I read it through a couple of times, sitting at my desk in the newsroom. Rattled, I signed out, went to the cafeteria for a coffee, took a couple of sips, left it there, and returned to my desk.
“You okay?” Samantha Henry, at her desk next to mine, asked. “I said hello to you twice and you ignored me.”
The Hotmail address it had been sent from was a random series of letters and numbers that offered no clues about the author. I made a couple of notes, then deleted the email. Then I went into the deleted emails and made sure it was purged from the system. Maybe I was paranoid, but ever since learning that the paper’s owners had an interest in selling land to Star Spangled Corrections, I’d been looking over my shoulder a bit more.

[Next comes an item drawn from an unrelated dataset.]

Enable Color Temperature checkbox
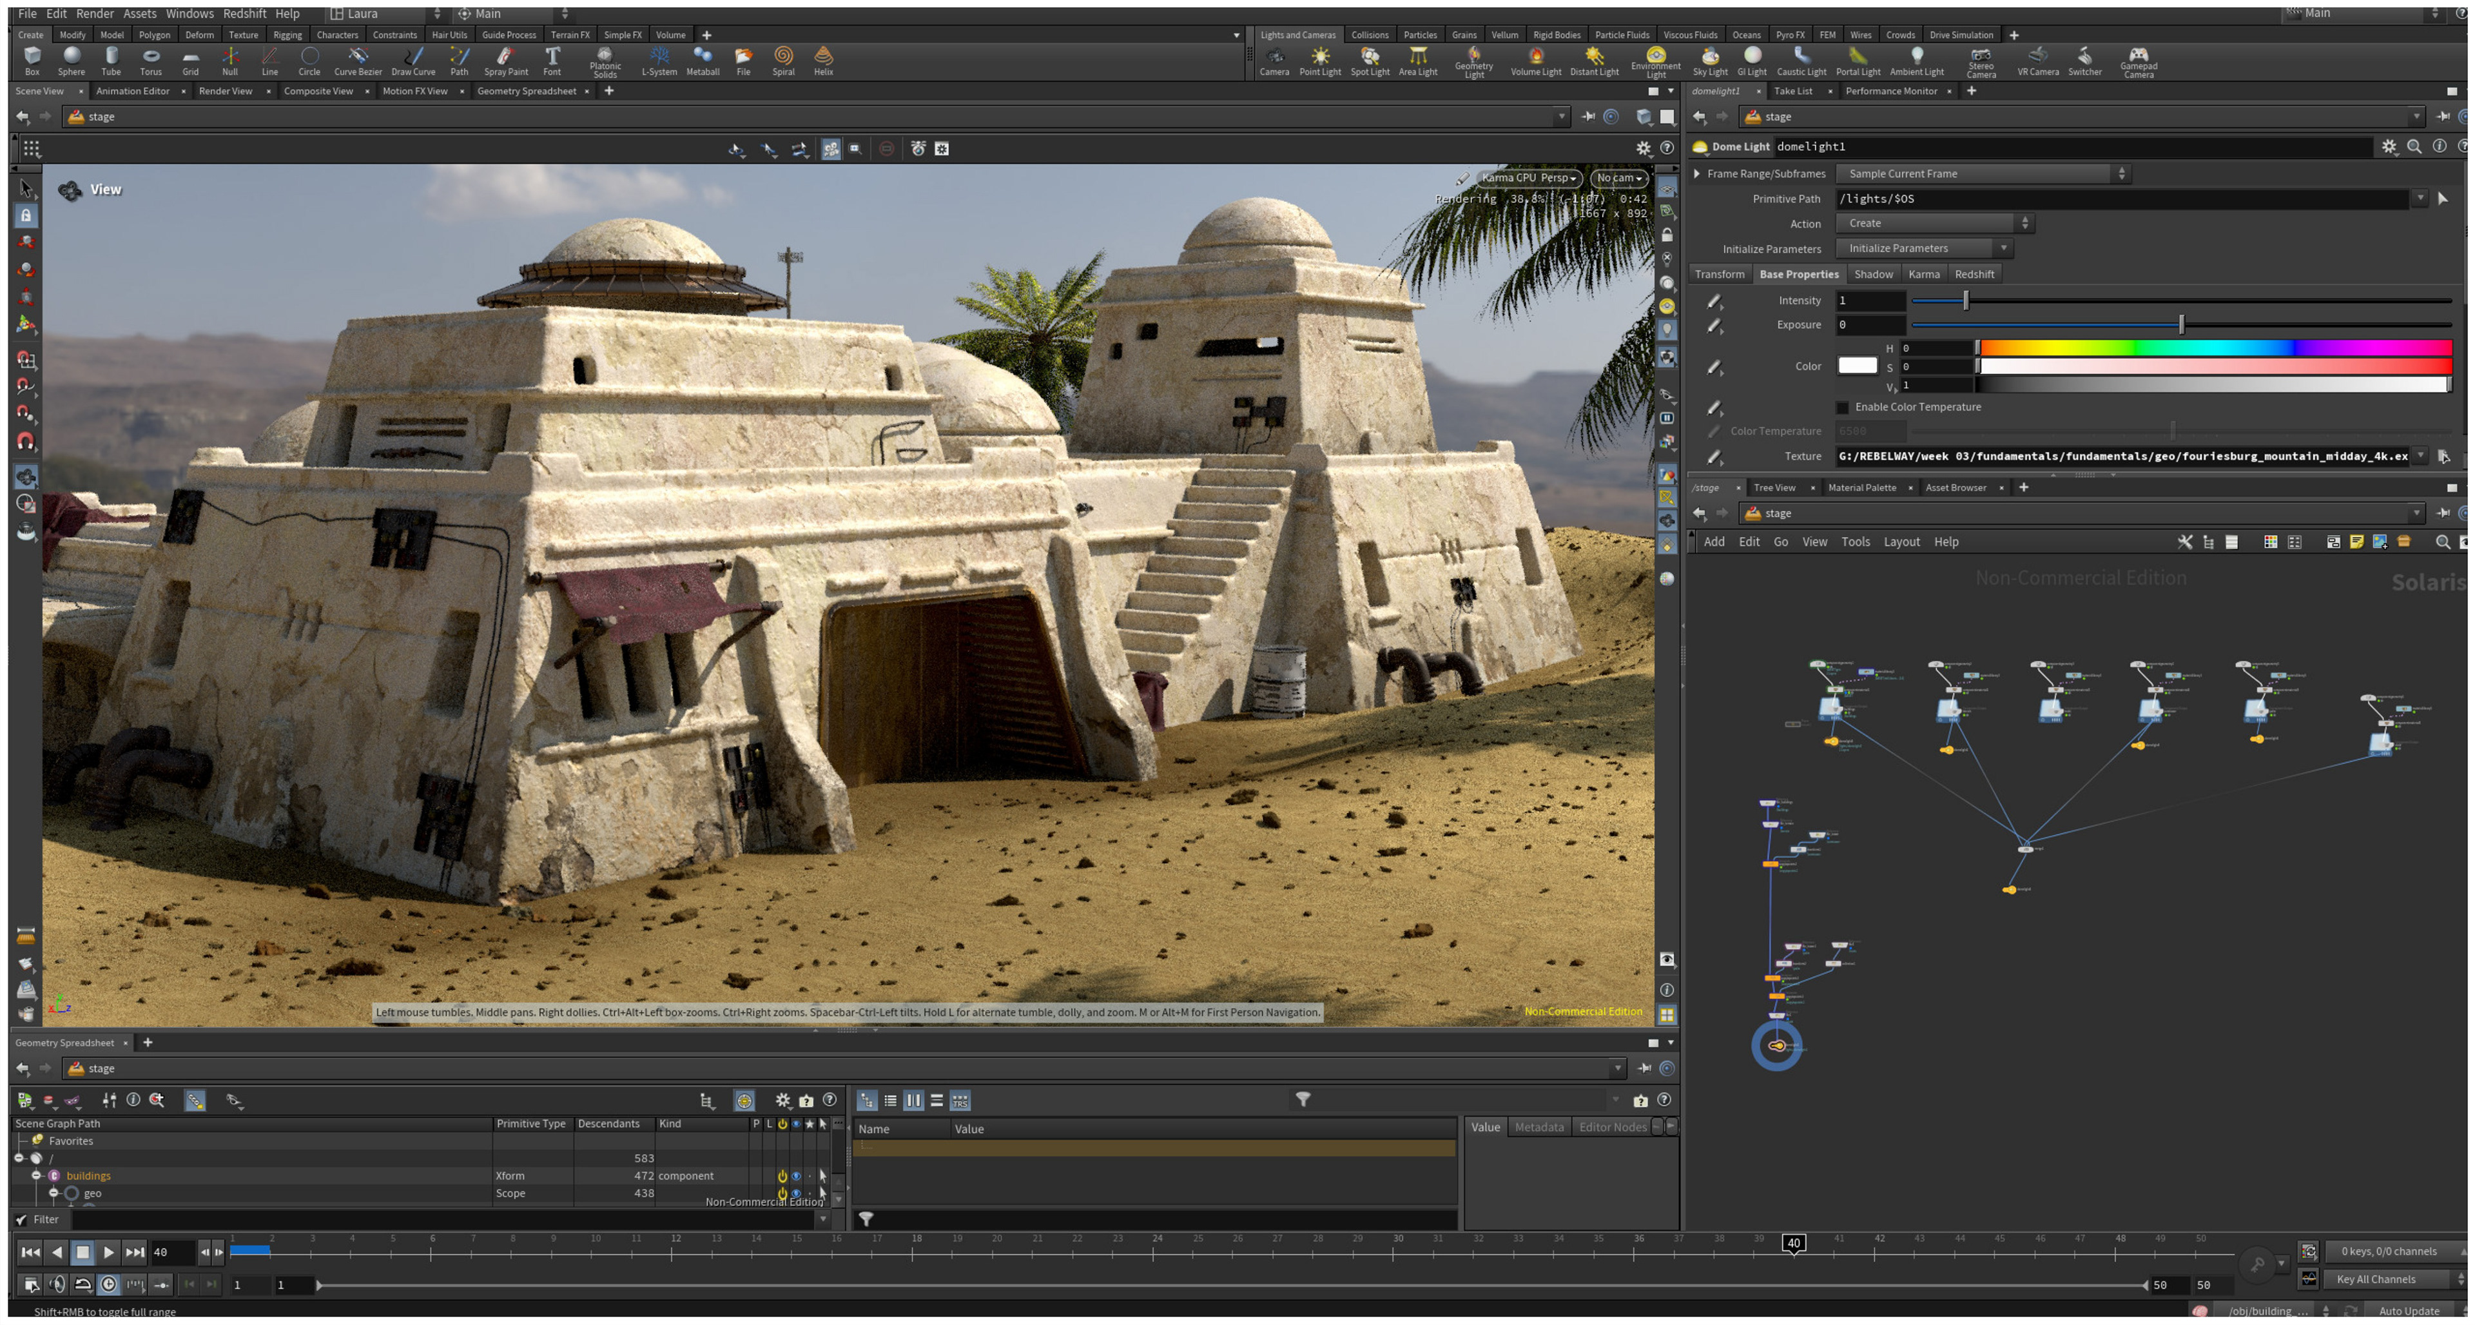pos(1842,407)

I didn’t trust anyone around here.
“Holy shit,” I said under my breath.
Someone had dirt on the members of Promise Falls council who were accepting bribes, gifts, kickbacks, whatever you wanted to call them, from Elmont Sebastian’s prison corporation.
My story on Reeves’s Florence vacation had never made the paper. His check to Sebastian was obviously written after he’d found out I knew about his Florence trip, but it was enough to bury the story as far as Brian was concerned, and I wasn’t sure I blamed him. I needed something that really nailed Reeves and possibly other council members to the wall.